** Records provided **
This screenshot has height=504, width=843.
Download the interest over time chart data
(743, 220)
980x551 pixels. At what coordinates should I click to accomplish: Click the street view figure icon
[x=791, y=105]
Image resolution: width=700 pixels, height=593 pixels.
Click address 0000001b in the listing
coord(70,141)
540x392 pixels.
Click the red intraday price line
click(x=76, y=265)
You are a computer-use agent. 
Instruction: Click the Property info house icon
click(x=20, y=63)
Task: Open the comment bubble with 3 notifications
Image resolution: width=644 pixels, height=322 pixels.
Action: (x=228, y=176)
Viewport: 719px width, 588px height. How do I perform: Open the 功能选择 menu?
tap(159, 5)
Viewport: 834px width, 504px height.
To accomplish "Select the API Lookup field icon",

** Exercise description **
In full and without changes, repeat the listing.

** Result of this exercise **
This screenshot has height=504, width=843.
Download the interest over time chart data
(743, 220)
980x551 pixels. At what coordinates should I click to accomplish: Click the street view figure icon
[x=791, y=105]
Image resolution: width=700 pixels, height=593 pixels.
Click address 0000001b in the listing
coord(70,141)
540x392 pixels.
Click the red intraday price line
click(x=76, y=265)
You are a computer-use agent. 
Instruction: Click the Property info house icon
click(x=20, y=63)
Task: Open the comment bubble with 3 notifications
Image resolution: width=644 pixels, height=322 pixels.
Action: (x=228, y=176)
Viewport: 719px width, 588px height. How do I perform: Open the 功能选择 menu?
tap(159, 5)
Viewport: 834px width, 504px height.
To accomplish "Select the API Lookup field icon",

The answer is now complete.